With respect to Dr. Coit's plea for bringing the kindness of social intercourse into the war of ideas, I have this to say—It is impossible. Timid persons have always sighed for this policy, but when the fight began they have found themselves "between the fell incensed points of mighty opposites." Religion should be treated as freely as other subjects. That is all I claim, and I will not be satisfied with less. I cannot consent to relinquish any weapon that is legitimate in other warfare. Nor for the sake of temporary feeling will I be false to the permanent interests of my species. I will laugh at folly, scorn hypocrisy, expose falsehood, and bathe my sword in the heart's blood of imposture. But I will not descend to personalities. I do not war with persons, but with principles.

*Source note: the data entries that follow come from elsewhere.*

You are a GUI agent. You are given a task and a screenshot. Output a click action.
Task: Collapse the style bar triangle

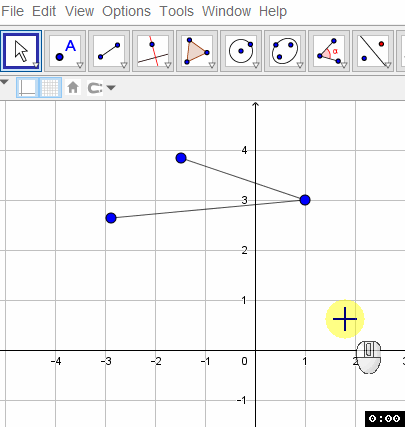(x=4, y=82)
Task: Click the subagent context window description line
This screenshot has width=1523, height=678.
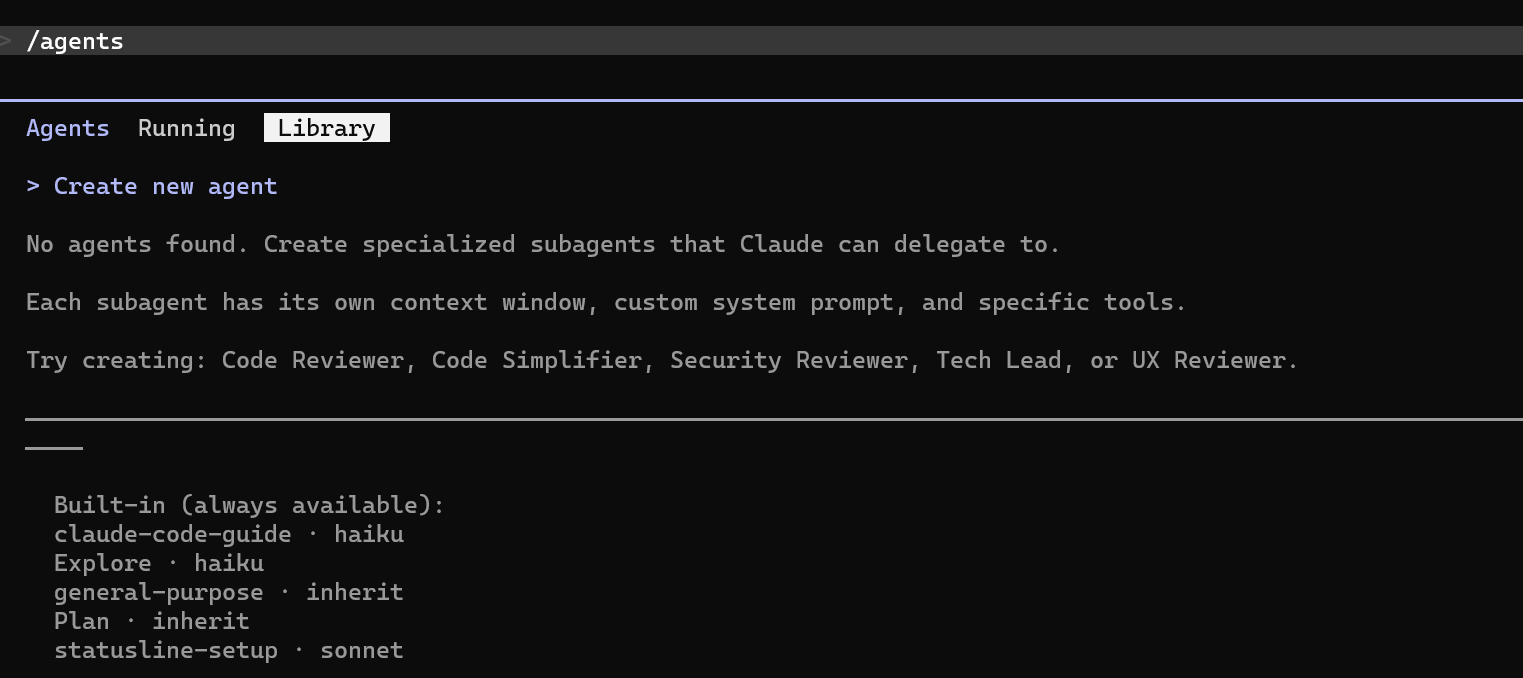Action: click(x=606, y=302)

My object is to destroy the Christian superstition and prepare the way for a more rational and humane condition of society. I shall adapt myself, as well as I can, to the shifting conditions of the struggle. My aim is to succeed. My policy, therefore, will never be determined by a personal preference. I shall follow the path that promises victory. But I do not, and will not, dictate to others. Within the scope of our principles there is room for many policies. Let each do his best, according to his light and opportunity. Let Dr. Coit, too, go his way as I go mine. We travel by different routes, but perhaps we shall meet at the goal.
OUR FATHER.
God's in his heaven,
All's right with the world.
—R. Browning, Pippa Passes.
The Apostles' Creed, with which the Apostles never had anything to do, begins with the words "I believe in God the Father Almighty." The last word, "Almighty," is an adjective which we owe to the metaphysical genius of Christian theologians; and the first words, "I believe," are the customary shibboleth of the priests of every religion. For the rest, this extract from the Creed is taken from the Lord's Prayer, which itself is a brief selection from common Jewish prayers before the days of Jesus. According to the evangelists—whoever they were—Jesus taught his disciples to pray to "Our Father which art in Heaven for a number of things which no one ever obtained by that process. Nevertheless the petition is offered up, generation after generation, by millions of Christians, whose hands are first folded in the gesture of prayer on their mothers' knees, and whose lips are taught at the same time a form of words that clings to them for life.
"Our Father!" The words are pretty and touching. When the child hears them he thinks of some one like his own father, but immensely bigger and more powerful; and as the child is taught that all the necessaries and comforts of life he enjoys, at the expense of his parents' labor and loving care, are really gifts from the Father behind the scenes, it is no wonder that this mysterious being becomes the object of gratitude and affection.
Which art in Heaven! Up there in the region of dreams, beyond the sailing clouds, far away through the deep blue, where imagination builds its fairy palace of delight, and God sits on his golden throne, and swift, bright angels speed forth to execute his commands. Tell a child anything you please about that land of fancy and you will be believed, especially if the tale comes from beloved lips, or from lips that bear the glamor of authority. And what the child is to the adult, early or savage man is to the civilisee. To the African negroes the highest god is the Sky; the great deity Dyu of our Aryan ancestors was the Sky; the Greek Zeue and the Latin Jupiter were both the Heaven-Father; and we still say "Heaven forgive me!" or "Fear the vengeance of Heaven!"
This Heaven, however, is no longer credible to any one with a tincture of science. Hard as the truth to a child or a savage, the sky is not a reality, but an optical illusion. For forty or forty-five miles from the earth's surface there is a belt of atmosphere, growing rarer and rarer as it approaches the infinite ocean of æther. Gone for ever is the old delusion of a solid Heaven overhead, with windows in it, through which God and the angels looked down upon the earth and its inhabitants. And what site is there for Heaven out in the cold blackness of space?
That Heaven is gone, and where is Our Father? Science shows us a world of absolute order, in which what we call the laws of nature—the observed sequence and recurrence of phenomena—are never broken. The world was not fashioned for man's dwelling, nor is it maintained for his benefit. Towards the poles he freezes, towards the equator he burns. The rain nourishes his crops or rots them, without asking his pleasure; the sea bears him or drowns him, with equal unconcern; the lightning slays him or spares him, whether good, bad or indifferent, as he happens to be in or out of the line of its dazzling flight; famine pinches his! cheeks if he cannot procure food; the pestilence seizes upon his nerves and blood unless he learns the antidote to its ravages. He stands amidst the play of terrific forces, and only preserves himself by vigilance, patience, courage and industry. If he falls the enemy is upon him, and the doom of the vanquished is death. Nature shows him no mercy. His mistakes are as fatal as his crimes.